> _Извлечённый текст_:

========

Есть ли какой-то смысл в поиске отношений сотрудничества между США и Китаем и в политике, предназначенной для достижения этой цели?
Политический анализ не может ограничиваться механическим применением исторических аналогий; он должен принимать в расчет не имеющие прецедента детали современной мировой арены. В истории, несомненно, имели место случаи, когда подъем новых держав вызывал конфликты с уже устоявшимися странами. Но условия изменились. Издержки войны между крупными державами превосходят возможные от нее выгоды. Как говорится в эпилоге, сомнительно, чтобы руководители, так беспечно ввязавшиеся в Первую мировую войну в 1914 году, сделали бы это, знай они тогда, каким станет мир в конце войны. У руководителей современного мира нет и не может быть таких иллюзий. Большая война между развитыми ядерными странами должна принести страшные потери и беспорядки, не соотносимые с просчитанными целями. Превентивность в любом случае исключается, особенно для такой плюралистической демократии, каковой являются Соединенные Штаты.
Но если им бросят вызов, Соединенные Штаты сделают все, что они обязаны сделать для сохранения своей безопасности. Однако им не следует принимать конфронтацию в качестве излюбленной стратегии. В лице Китая Соединенные Штаты столкнутся с противником, накопившим за столетия богатый опыт использования длительного конфликта в качестве своей стратегии, чья доктрина делает упор на психологическом истощении противника. В каком-то реальном конфликте обе стороны обладают возможностями и изобретательностью для нанесения катастрофического урона друг другу. Ко времени завершения такого гипотетического пожара все его участники окажутся в истощенном и ослабленном состоянии. И тогда им вновь придется столкнуться с той же задачей, с какой они сталкиваются сегодня: создание международного порядка, где обе страны являются значимыми составными частями.

========

> _Данные_:
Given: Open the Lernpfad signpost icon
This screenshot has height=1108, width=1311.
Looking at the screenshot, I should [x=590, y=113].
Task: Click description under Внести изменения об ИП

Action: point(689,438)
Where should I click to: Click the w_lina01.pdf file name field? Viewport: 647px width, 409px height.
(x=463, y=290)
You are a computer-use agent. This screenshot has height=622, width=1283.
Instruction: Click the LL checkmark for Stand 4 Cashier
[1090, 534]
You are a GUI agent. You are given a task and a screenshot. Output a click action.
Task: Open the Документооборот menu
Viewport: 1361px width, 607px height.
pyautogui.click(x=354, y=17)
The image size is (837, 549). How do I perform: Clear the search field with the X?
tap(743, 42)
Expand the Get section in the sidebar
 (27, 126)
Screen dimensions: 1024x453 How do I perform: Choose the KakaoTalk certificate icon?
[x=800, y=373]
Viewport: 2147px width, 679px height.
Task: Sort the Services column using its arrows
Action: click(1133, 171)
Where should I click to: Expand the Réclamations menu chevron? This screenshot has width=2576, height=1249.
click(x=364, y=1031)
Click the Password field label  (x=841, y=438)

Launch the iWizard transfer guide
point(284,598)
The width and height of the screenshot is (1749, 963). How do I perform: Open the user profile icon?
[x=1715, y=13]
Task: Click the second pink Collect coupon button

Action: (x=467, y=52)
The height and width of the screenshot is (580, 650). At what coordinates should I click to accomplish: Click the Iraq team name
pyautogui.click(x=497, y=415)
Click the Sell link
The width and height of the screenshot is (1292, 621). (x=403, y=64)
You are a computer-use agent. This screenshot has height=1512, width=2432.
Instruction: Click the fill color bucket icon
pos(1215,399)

========

> _Письменное задание_:
Напишите продолжение текста об отношениях США и Китая, начав сразу после его последнего предложения. Строки представляют собой отдельный материал и с текстом не связаны.

> _Ответ на задание_:
Тот образец политики сдерживания периода стратегии «холодной войны», примененный обеими сторонами против экспансионистского Советского Союза, не работает в нынешних условиях. Слабая экономика Советского Союза – за исключением военного производства – не оказывала влияния на глобальную экономику. Когда Китай разорвал связи и выгнал советских специалистов, не много стран, за исключением лишь насильно вовлеченных в советскую орбиту, было в значительной степени завязано на экономические отношения с Москвой. Современный же Китай, напротив, является динамичным фактором мировой экономики. Он стал главным торговым партнером всех своих соседей и большинства западных индустриальных держав, включая Соединенные Штаты, – факт, который, несомненно, будет оказывать влияние на расчеты всех стран и их поведение во время гипотетического соперничества. Длительная конфронтация между Китаем и Соединенными Штатами нанесет ущерб мировой экономике с непредсказуемыми последствиями для всех.
Вряд ли для Китая в конфликте с Соединенными Штатами будет применима стратегия, которой он придерживался в конфликте с Советским Союзом. Ничтожное количество стран – а в Азии вообще ни одной – будут относиться к американскому присутствию в Азии как к «щупальцам», которые надо «отрубить» (образное выражение Дэн Сяопина о стремлении Советского Союза занять позиции далеко за своими пределами, такую оценку поддержали американские администрации от обеих партий). Даже те азиатские страны, которые не входят ни в какие союзы, стремятся иметь – в виде американского политического присутствия в регионе и американских вооруженных сил, расположенных в близлежащих морях, – гарантии сохранения такой окружающей среды, где они привыкли жить. Их подход отражен во фразе, сказанной представителем Индонезии своему американскому коллеге: «Не оставляйте нас, но и не заставляйте нас делать выбор».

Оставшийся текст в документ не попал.